Recently I had the fantastical joy of 12 days of mostly silent, solitary retreat at home. I called it a Thinking Fast. Which sort of sounds like a quick cognitive contest. Alas, it is not. Rather it is a time to stop thinking altogether. A thinking cleanse. For me that is heaven on earth.
A Buddhist retreat is not a vacation or hideout. It is a break from the 8 worldly concerns; a rest from involvement in the grandiose minutiae of life. Wordsworth hinted at this when he wrote "The world is too much with us; late and soon, all this getting and spending, we lay waste our powers". So following the supreme example of the historical Buddha, we retreat from attraction, aversion, and ignorance; we gaze inward to our hearts and bodies; we witness the funny and complicated ways of the egoic mind.
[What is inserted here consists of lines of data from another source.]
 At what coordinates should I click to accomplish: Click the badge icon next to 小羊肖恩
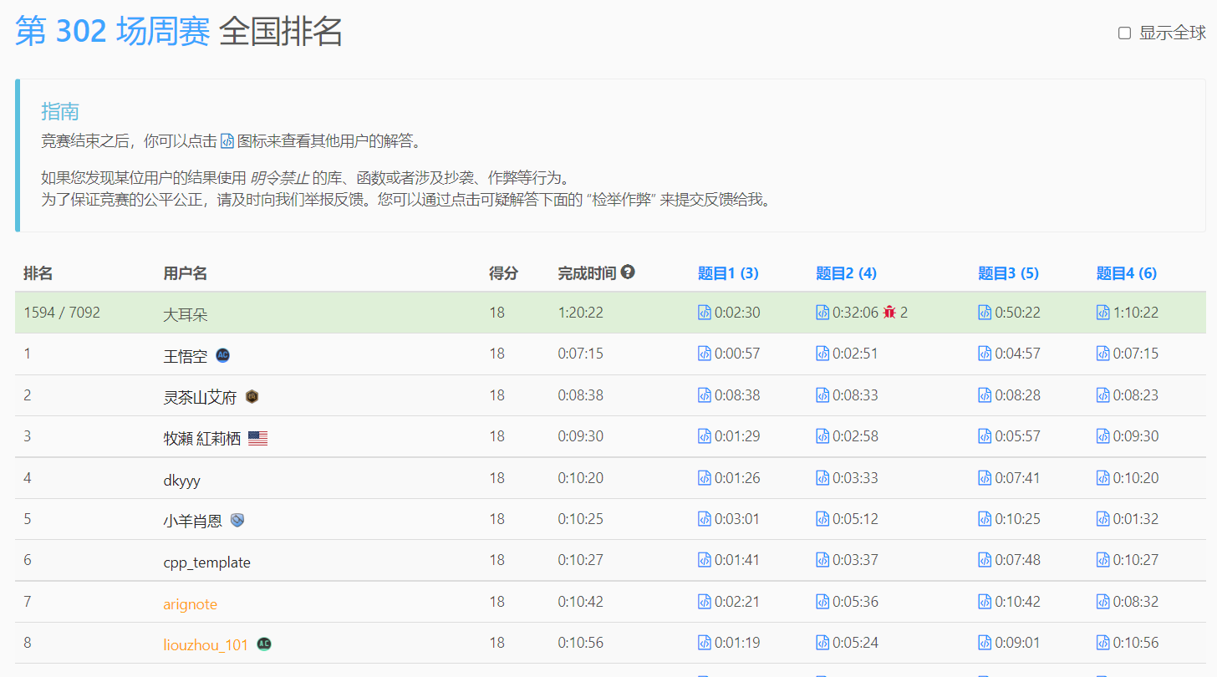pyautogui.click(x=237, y=520)
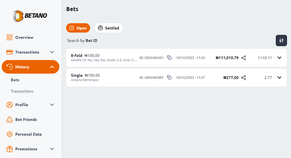Open the bets filter settings icon

[281, 40]

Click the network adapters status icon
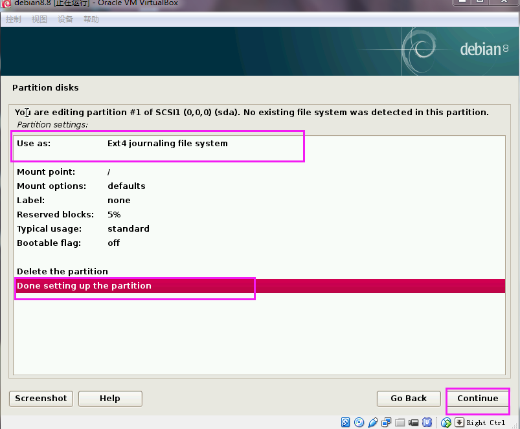[386, 423]
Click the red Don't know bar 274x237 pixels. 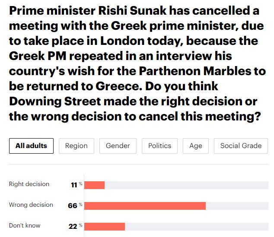tap(105, 226)
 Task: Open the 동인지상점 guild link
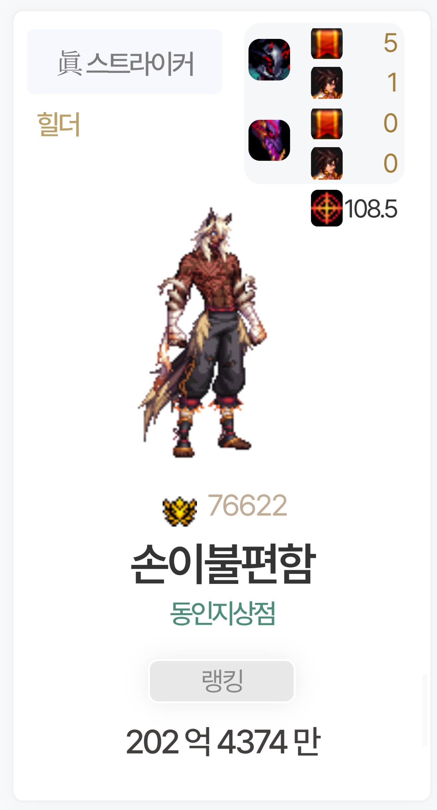click(x=222, y=613)
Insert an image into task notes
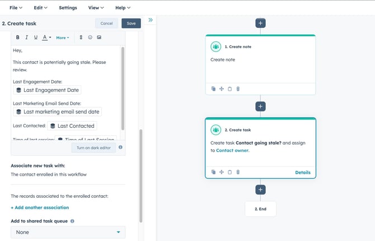 pyautogui.click(x=99, y=38)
And yes it is literally a re-treat, as we get treated again and again to the sweet mystery of our true nature. If even for only a millisecond at a time. I feel retreat is my home.
If Eskimos have 100 words for snow, then I have 100 words for silence and solitude. Of course, how silly, as who will I tell them to? They are silent words. Words that point to the essence of things. Words that help us remember there is no boundary to the universe or the human heart. Words that dissolve resistance and restore peace. For in solitary silence, we remember our connection to all things.
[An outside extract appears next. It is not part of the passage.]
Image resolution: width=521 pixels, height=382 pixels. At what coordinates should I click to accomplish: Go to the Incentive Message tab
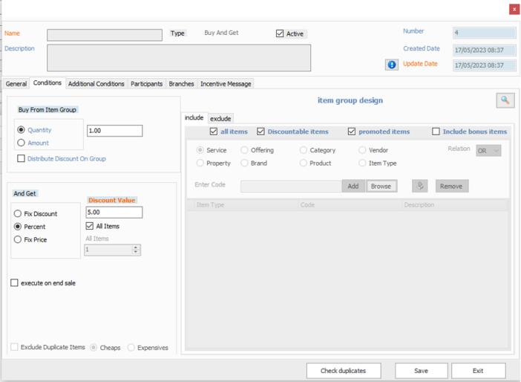(226, 84)
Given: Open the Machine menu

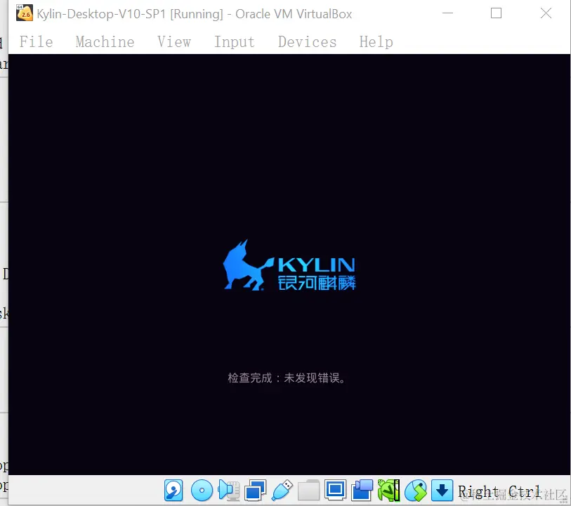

When I am alone and silent, I do everything just as it is. Eat just eat. Wash just wash. Life becomes totally ordinary and holy all at once. Of course, the mind can still be chattering away like a TV left on in some back room. So I walk in that room, and I listen a bit to the program. Oh it's a rerun. If you start to pay attention, you hear that it's mostly reruns in fact.
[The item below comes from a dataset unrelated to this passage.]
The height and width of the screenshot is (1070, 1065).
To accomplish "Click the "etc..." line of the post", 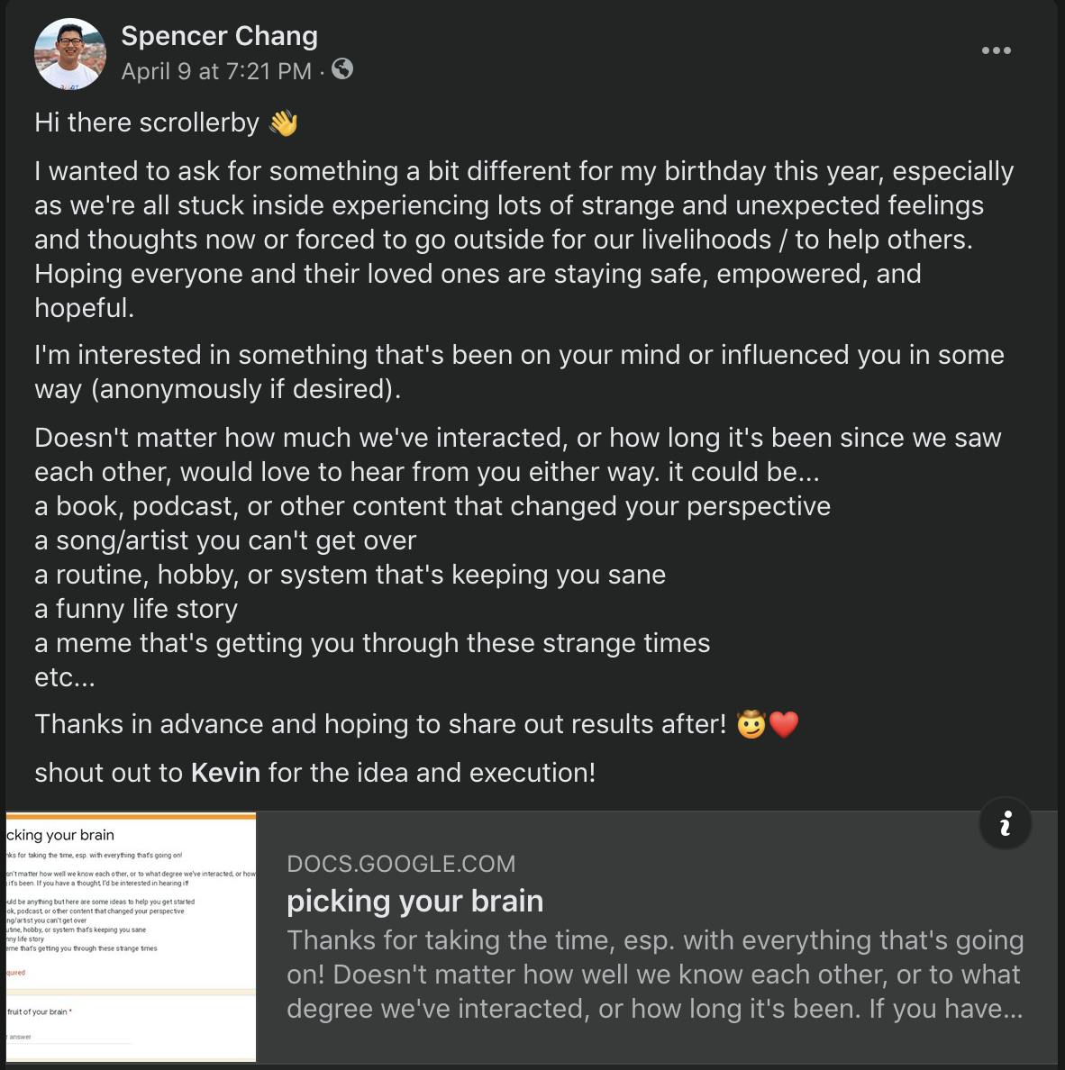I will [65, 677].
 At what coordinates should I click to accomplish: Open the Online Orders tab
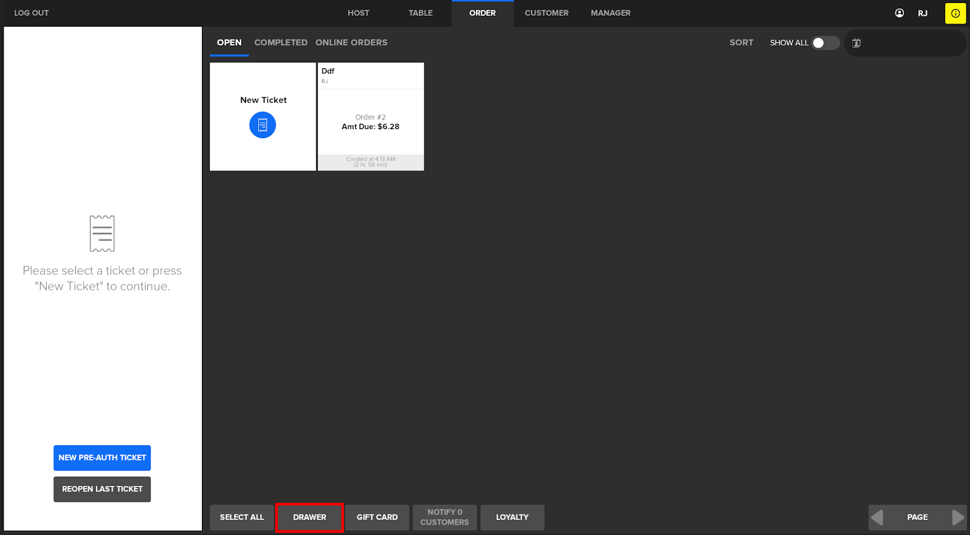[x=351, y=42]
On a Thinking Fast, I like a practice called "Don't Snack on Your Mind". It means when my mind starts nibbling away on the reruns, I just turn it off or change the channel. Junk food might taste good but it has no nutrition. Those old conversations from the late '80s, the list of disappointments, getting lost in nostalgia. Oh a Thinking Fast feels so good! Just turn off the TV, put down the junk food. Turn towards the heart, the sensations in the body, inner smile, remember the space between my atoms. Yum.
So anyway, that went pretty well. And I share in the hopes that you might create a little Thinking Fast of your own. We all need some time to just be, and pause, and rest. And come back home to our inner space.
Before my retreat ended, I asked my heart "What are my words for 2014?" And my heart said, SOFT, GENTLE, WARM, KIND. May we all radiate and magnetize a planet that is more soft, gentle, warm, and kind. I made the bunny above one of the mascots for the year. A sweet, silent, cute rabbit to lead the way!